The Cypriot authorities took further measures aimed at improving the level of compliance with the FATF Recommendations concerning non-profit organizations, virtual asset services providers (VASPs) and powers of investigative and law enforcement authorities, however, moderate shortcomings still remain.
The second follow-up report examines a range of legislative, regulatory and institutional measures taken by the Cypriot authorities concerning risk assessment and monitoring of its non-profit sector, the powers available to investigative authorities to intercept communications and apply controlled delivery techniques to cash and bearer negotiable instruments, as well as virtual assets related services and supervision thereof.
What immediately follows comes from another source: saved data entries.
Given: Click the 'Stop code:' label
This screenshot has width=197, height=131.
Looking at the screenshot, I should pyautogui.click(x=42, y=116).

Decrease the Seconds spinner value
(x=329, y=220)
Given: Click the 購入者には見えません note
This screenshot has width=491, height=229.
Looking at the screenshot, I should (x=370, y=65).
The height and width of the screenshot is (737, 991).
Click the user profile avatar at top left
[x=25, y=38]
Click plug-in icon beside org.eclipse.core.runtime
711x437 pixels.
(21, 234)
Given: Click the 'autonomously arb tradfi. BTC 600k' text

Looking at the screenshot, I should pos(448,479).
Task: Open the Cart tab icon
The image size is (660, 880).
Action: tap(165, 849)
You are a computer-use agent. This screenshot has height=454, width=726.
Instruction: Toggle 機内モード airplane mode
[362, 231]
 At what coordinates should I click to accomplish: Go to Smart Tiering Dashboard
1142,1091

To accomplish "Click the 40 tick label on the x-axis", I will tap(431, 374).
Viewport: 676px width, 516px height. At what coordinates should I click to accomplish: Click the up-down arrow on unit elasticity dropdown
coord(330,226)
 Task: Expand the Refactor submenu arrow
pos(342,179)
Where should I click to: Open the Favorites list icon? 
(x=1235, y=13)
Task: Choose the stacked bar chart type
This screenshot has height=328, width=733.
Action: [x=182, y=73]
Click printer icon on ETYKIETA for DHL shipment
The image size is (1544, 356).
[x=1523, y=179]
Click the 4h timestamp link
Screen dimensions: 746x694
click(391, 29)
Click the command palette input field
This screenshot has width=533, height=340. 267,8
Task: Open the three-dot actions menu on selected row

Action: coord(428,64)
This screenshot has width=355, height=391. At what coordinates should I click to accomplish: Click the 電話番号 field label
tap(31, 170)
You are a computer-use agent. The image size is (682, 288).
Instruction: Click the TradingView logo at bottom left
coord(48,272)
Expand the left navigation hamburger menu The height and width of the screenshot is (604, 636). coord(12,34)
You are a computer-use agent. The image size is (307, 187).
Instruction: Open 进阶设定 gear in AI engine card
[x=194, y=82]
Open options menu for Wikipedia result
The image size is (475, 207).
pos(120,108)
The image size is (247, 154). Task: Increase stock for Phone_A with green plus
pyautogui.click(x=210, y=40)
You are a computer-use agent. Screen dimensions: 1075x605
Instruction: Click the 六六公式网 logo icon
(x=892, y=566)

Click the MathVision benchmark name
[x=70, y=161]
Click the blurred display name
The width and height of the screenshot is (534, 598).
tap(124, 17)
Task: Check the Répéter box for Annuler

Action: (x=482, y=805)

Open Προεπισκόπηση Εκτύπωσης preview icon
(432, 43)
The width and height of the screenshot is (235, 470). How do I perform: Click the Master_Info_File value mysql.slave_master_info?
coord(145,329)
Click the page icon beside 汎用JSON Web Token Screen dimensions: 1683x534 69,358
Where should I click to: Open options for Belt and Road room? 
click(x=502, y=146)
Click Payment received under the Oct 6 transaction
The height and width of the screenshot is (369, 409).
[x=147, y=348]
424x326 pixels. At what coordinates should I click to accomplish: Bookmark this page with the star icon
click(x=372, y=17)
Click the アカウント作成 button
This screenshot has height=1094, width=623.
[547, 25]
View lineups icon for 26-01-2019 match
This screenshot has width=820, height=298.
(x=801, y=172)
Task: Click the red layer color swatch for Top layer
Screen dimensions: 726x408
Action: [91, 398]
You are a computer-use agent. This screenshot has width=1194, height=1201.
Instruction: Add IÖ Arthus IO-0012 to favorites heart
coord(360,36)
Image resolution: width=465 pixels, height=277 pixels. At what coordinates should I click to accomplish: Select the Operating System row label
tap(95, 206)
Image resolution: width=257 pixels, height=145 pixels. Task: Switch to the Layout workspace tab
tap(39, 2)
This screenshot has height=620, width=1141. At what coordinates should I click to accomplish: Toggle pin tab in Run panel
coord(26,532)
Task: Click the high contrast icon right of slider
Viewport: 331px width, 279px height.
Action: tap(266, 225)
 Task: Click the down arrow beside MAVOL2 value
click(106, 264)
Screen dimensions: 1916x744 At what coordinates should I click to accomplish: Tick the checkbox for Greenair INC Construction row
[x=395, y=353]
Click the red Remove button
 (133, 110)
The authorities have taken several measures to assess terrorism financing (TF) risk exposure by the non-profit sector and strengthen its oversight activities, however, these measures have not yet been fully implemented. Substantive progress has been made by Cyprus in the implementation of its VASP regime, however, inter alia, there is no national action plan to address risks identified in the VASP sector and some technical deficiencies remain in implementation of preventive measures, including the so called “travel rule”. In addition, moderate shortcomings remain relating to the absence of powers to intercept the content of communication concerning the investigation of money laundering (ML), TF and some other associated predicate offences, such as, for example, sexual exploitation, participation in an organised criminal group, fraud, theft, arms trafficking, some corruption offences and tax crimes, among others.
As a result, Cyprus remains “compliant” with 16 of the 40 FATF Recommendations, “largely compliant” with 20 Recommendations and “partially compliant” with four Recommendations (non-profit organisations, correspondent banking, new technologies, and powers of law enforcement and investigative authorities). Cyprus has no “non-compliant” ratings.
In line with MONEYVAL procedures, the follow-up report examines formal changes to Cyprus’ legislative, regulatory and institutional framework but does not assess the degree to which these reforms have been effectively implemented in practice.
Cyprus is expected to report back to MONEYVAL on further progress to implement the pending recommendations in one year.